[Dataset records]

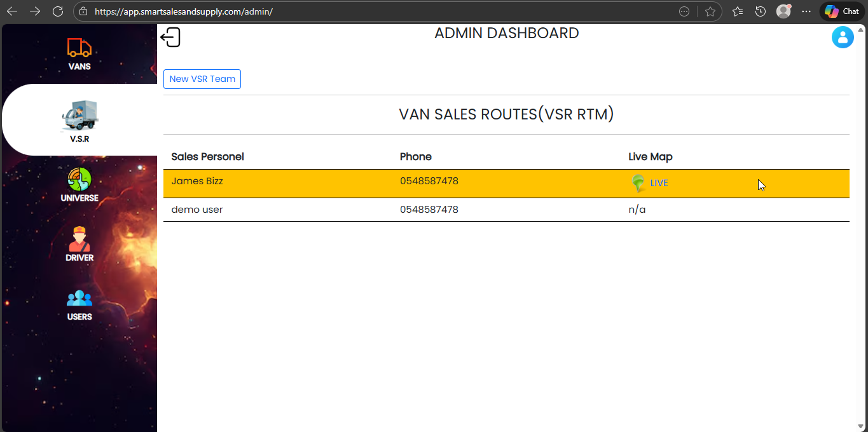Image resolution: width=868 pixels, height=432 pixels.
Task: Open browser history icon
Action: pyautogui.click(x=760, y=11)
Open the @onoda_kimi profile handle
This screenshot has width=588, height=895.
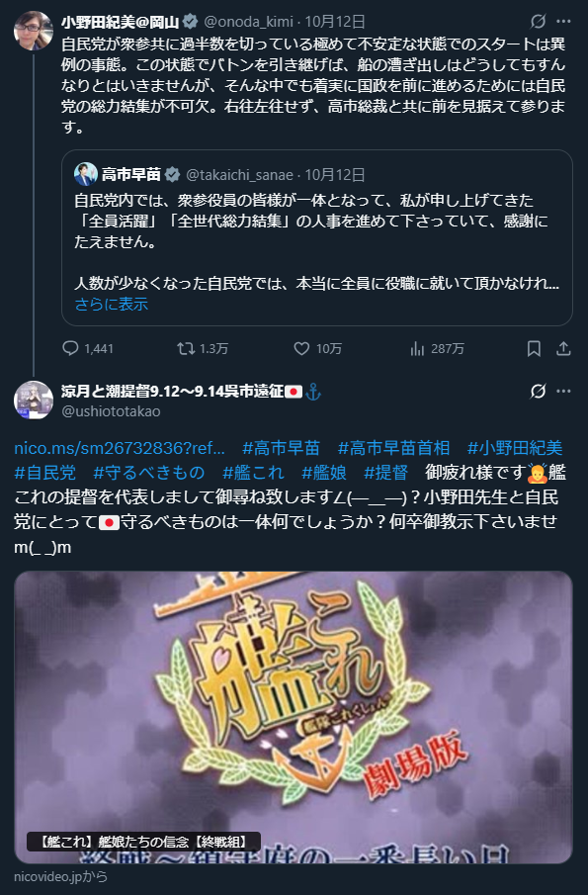tap(249, 22)
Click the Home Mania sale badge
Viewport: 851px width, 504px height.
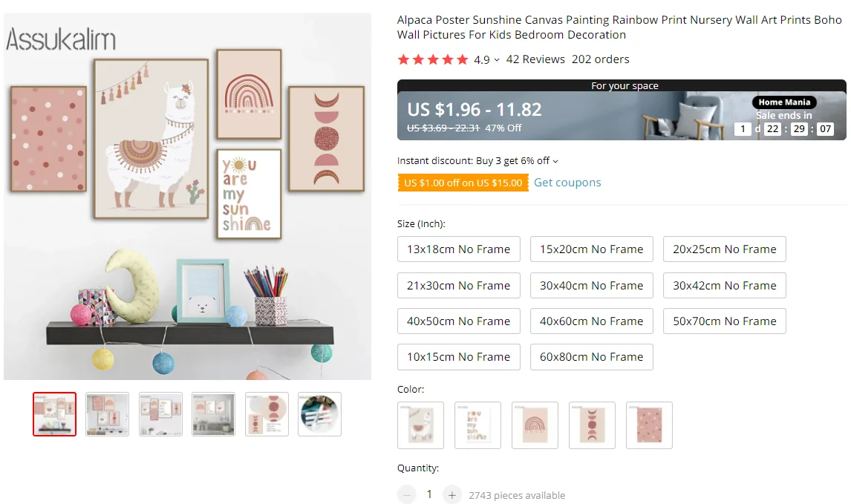(784, 102)
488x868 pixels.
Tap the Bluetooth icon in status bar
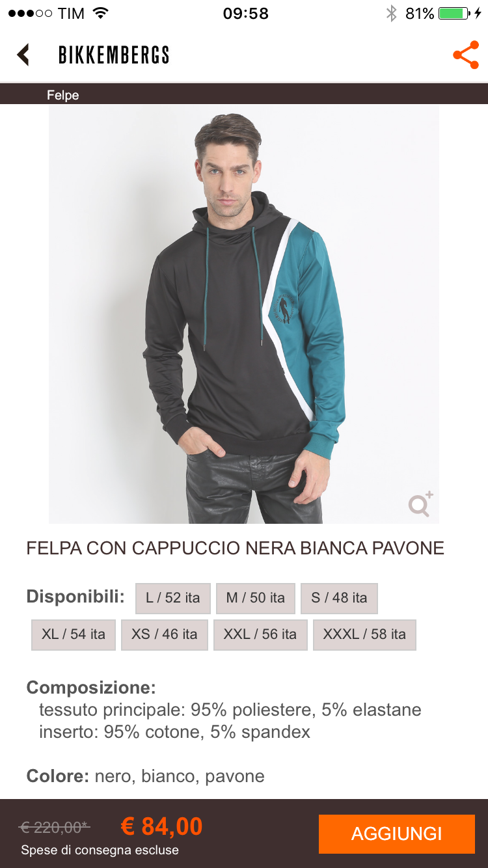coord(391,13)
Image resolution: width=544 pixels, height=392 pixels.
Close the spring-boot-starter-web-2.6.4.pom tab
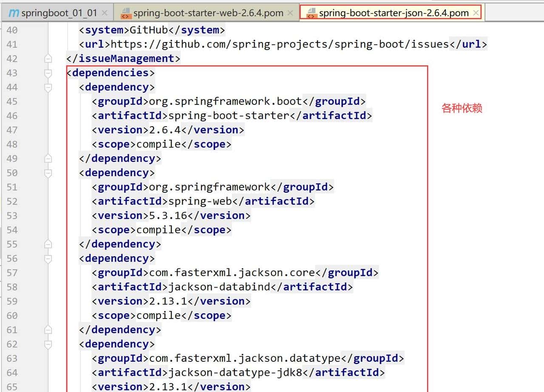[290, 13]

_Required action_. In the records above, locate the line with "Open the @onoda_kimi profile handle"; output it and each line after it through the last one, exactly, omitting pictures.

_Reply to the task_.
Open the @onoda_kimi profile handle
This screenshot has width=588, height=895.
tap(249, 22)
Click the Home Mania sale badge
Viewport: 851px width, 504px height.
(784, 102)
488x868 pixels.
Tap the Bluetooth icon in status bar
coord(391,13)
Image resolution: width=544 pixels, height=392 pixels.
Close the spring-boot-starter-web-2.6.4.pom tab
[290, 13]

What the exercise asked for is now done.